This Supplement Document contains statements that, to the extent they are not historical facts, constitute "forward-looking statements". Forward-looking statements include statements concerning plans, expectations, projections, objectives, targets, goals, strategies, future events, future revenues or performance, capital expenditures, financing needs, plans or intentions relating to acquisitions, competitive strengths and weaknesses, plans or goals relating to financial position, future operations and development, business strategy and the trends in the industries and the political and legal environment and other information that is not historical information. In some instances, they can be identified by the use of forward-looking terminology, including the terms "believes", "intends", "may", "will" or "should" or, in each case, their negative or variations on comparable terminology. By their very nature, forward-looking statements involve inherent risks, uncertainties and assumptions, both general and specific, and risks exist that the predictions, forecasts, projections and other forward-looking statements will not be achieved. Given these risks, uncertainties and assumptions, investors are cautioned not to place undue reliance on such forward-looking statements.

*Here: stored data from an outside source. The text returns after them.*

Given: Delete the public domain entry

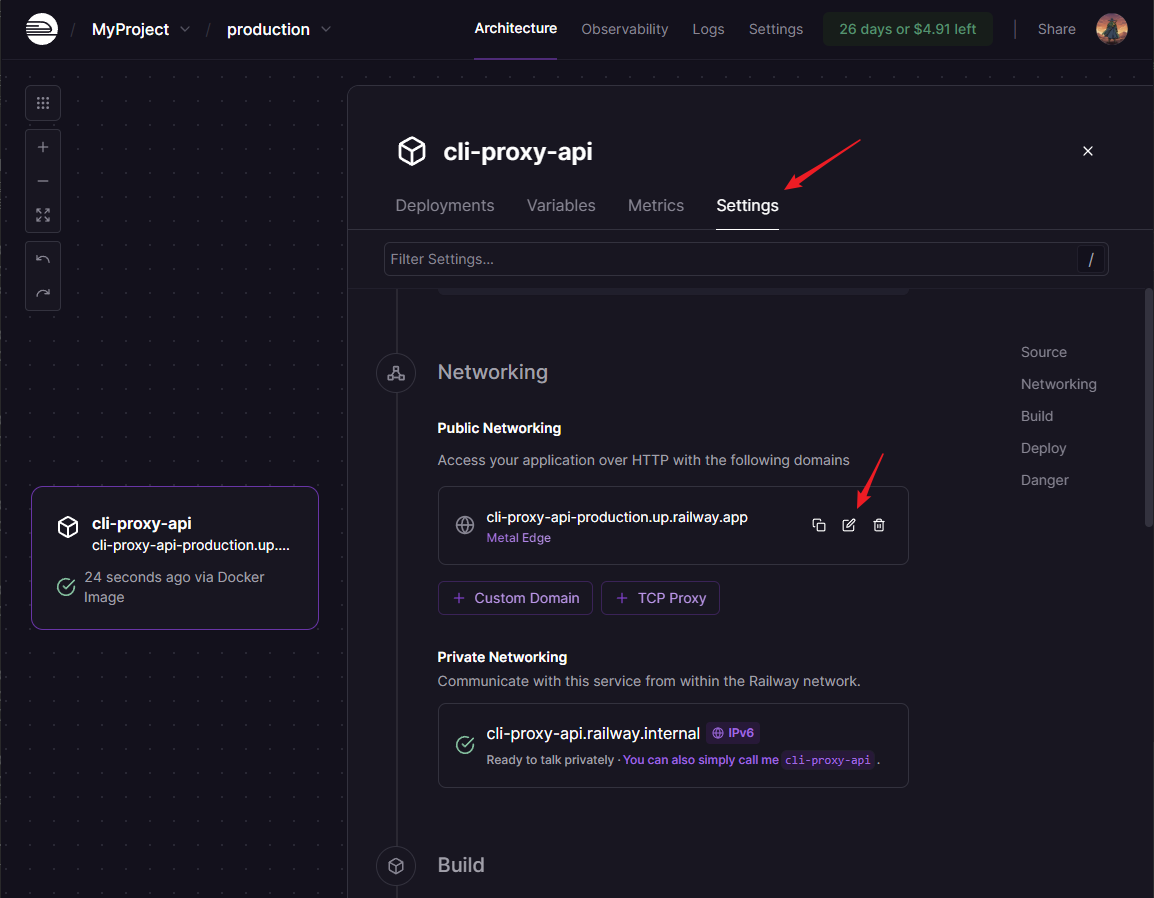Looking at the screenshot, I should tap(879, 525).
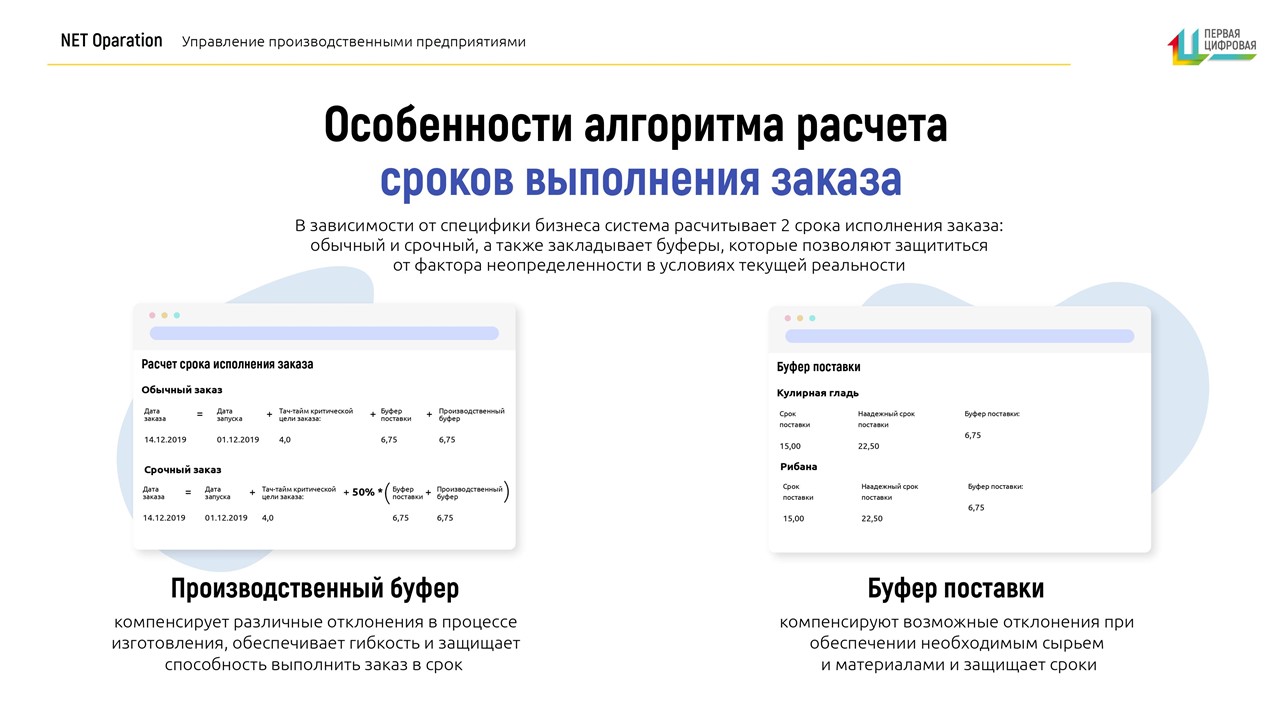Image resolution: width=1280 pixels, height=720 pixels.
Task: Select Расчет срока исполнения заказа heading
Action: click(x=227, y=364)
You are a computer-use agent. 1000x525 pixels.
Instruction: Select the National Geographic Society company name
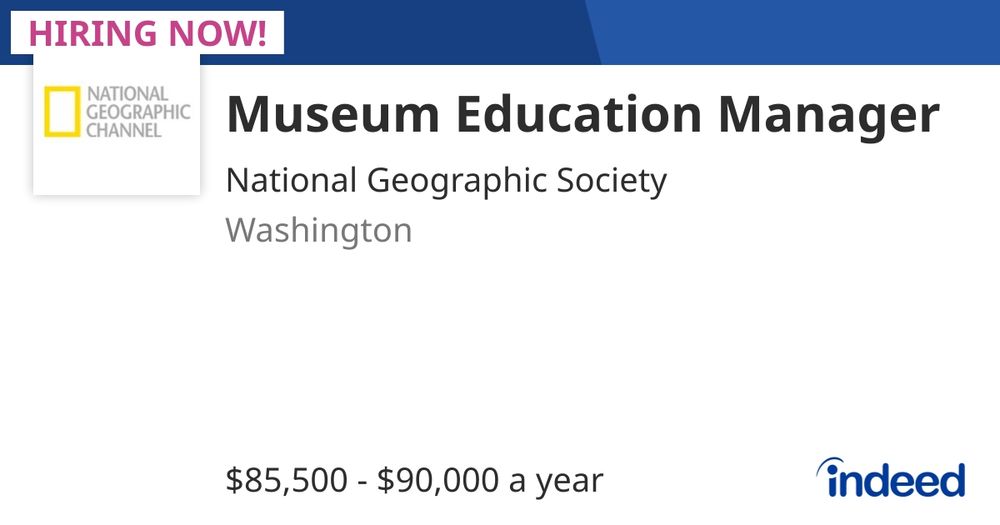click(446, 181)

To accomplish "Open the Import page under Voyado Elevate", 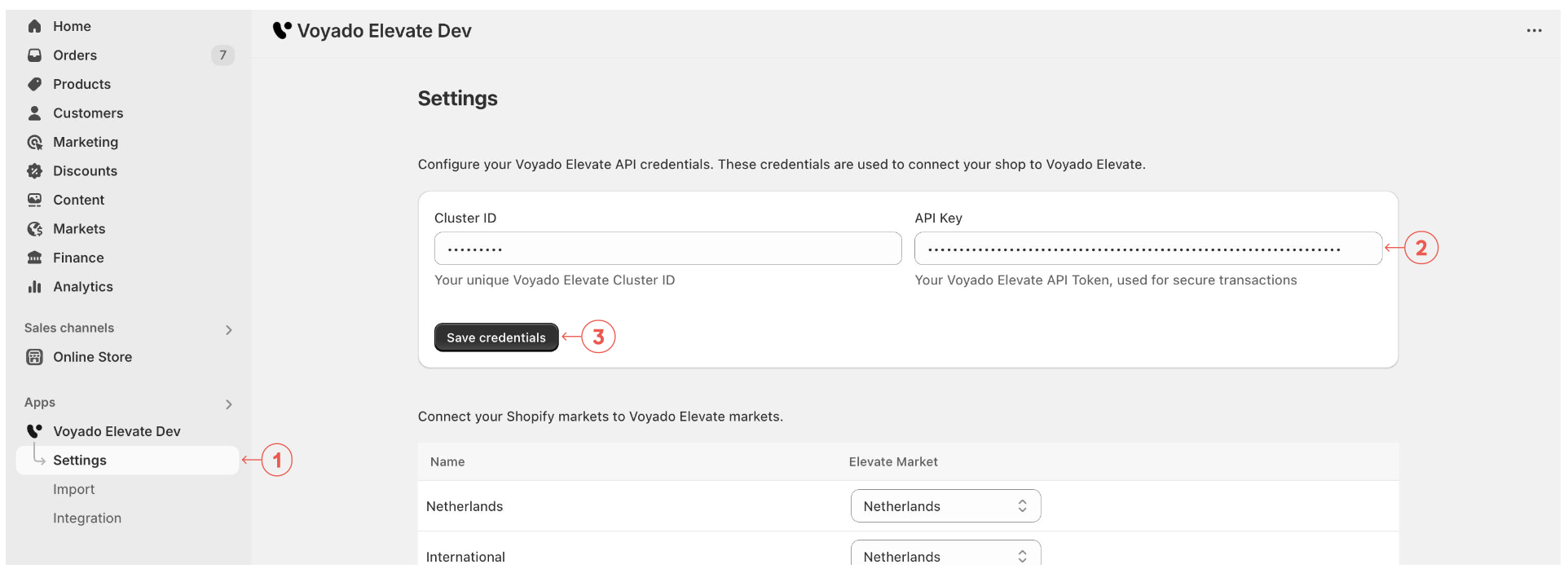I will pyautogui.click(x=74, y=489).
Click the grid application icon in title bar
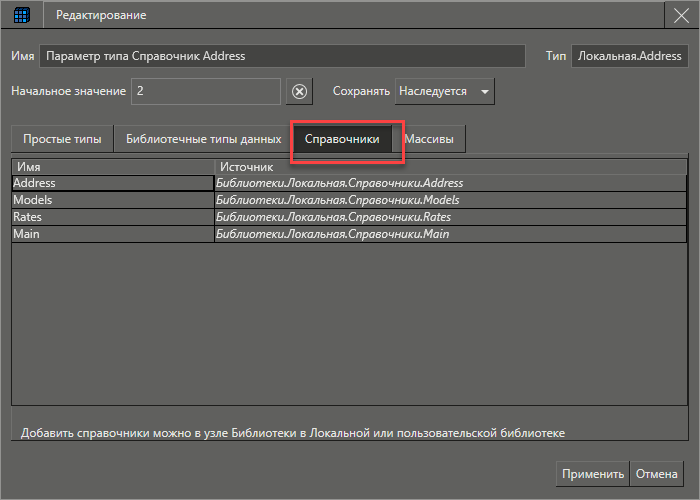700x500 pixels. point(21,15)
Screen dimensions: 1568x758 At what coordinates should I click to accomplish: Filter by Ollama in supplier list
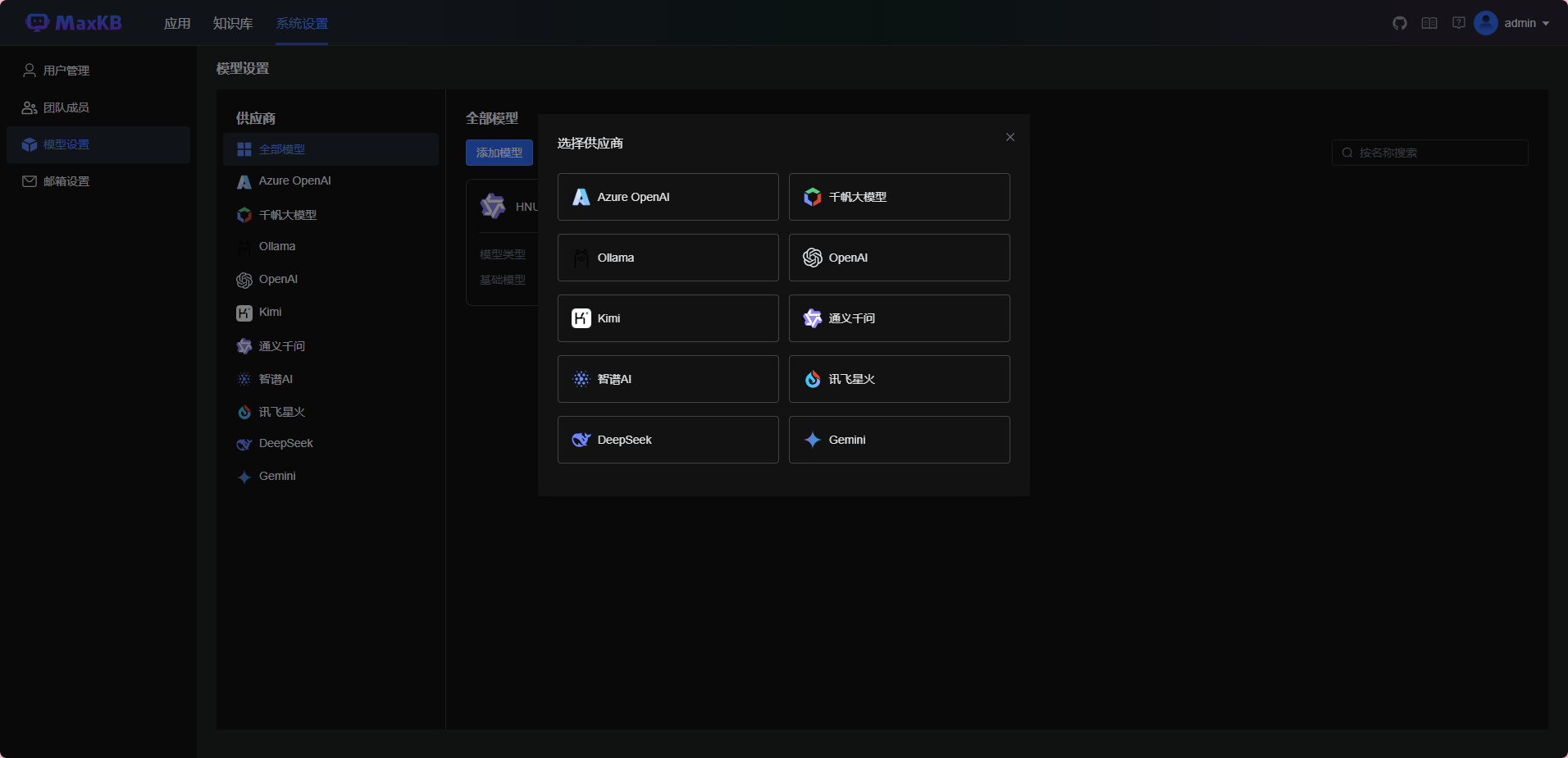277,246
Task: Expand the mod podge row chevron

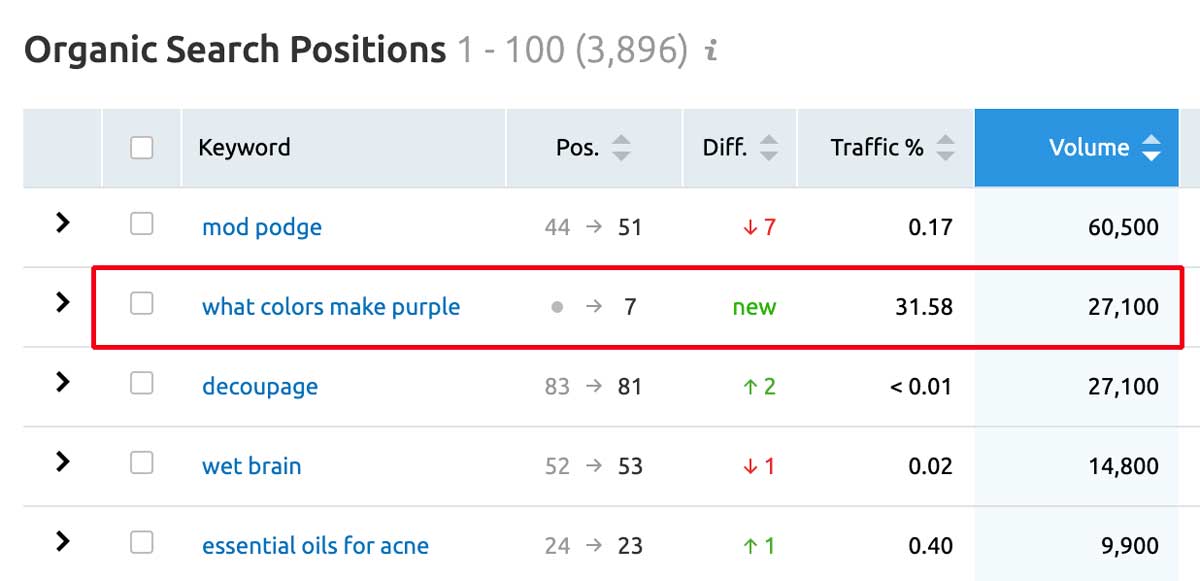Action: pyautogui.click(x=63, y=223)
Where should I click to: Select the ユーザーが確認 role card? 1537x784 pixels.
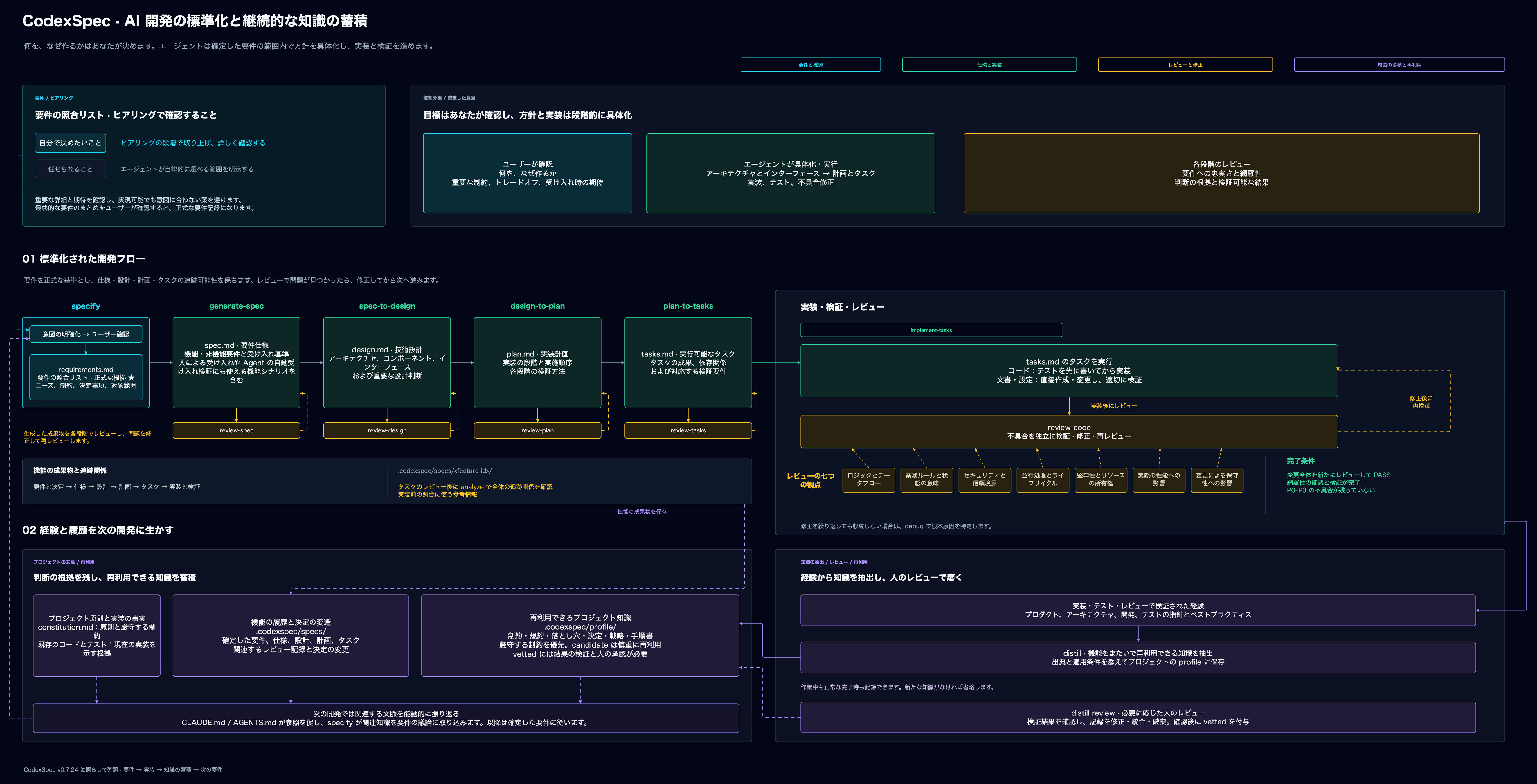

Any forward-looking statements contained herein speak only as at the date of this Supplement Document.

APPENDIX W – THE STOCK EXCHANGE RELEASE OF THE OFFEROR PUBLISHED ON 29 SEPTEMBER 2023

NOT FOR RELEASE, PUBLICATION OR DISTRIBUTION, IN WHOLE OR IN PART, DIRECTLY OR INDIRECTLY, IN OR INTO AUSTRALIA, CANADA, HONG KONG, JAPAN, NEW ZEALAND OR SOUTH AFRICA OR ANY OTHER JURISDICTION IN WHICH THE TENDER OFFER WOULD BE PROHIBITED BY APPLICABLE LAW. FOR FURTHER INFORMATION, PLEASE SEE SECTION ENTITLED "IMPORTANT INFORMATION" BELOW.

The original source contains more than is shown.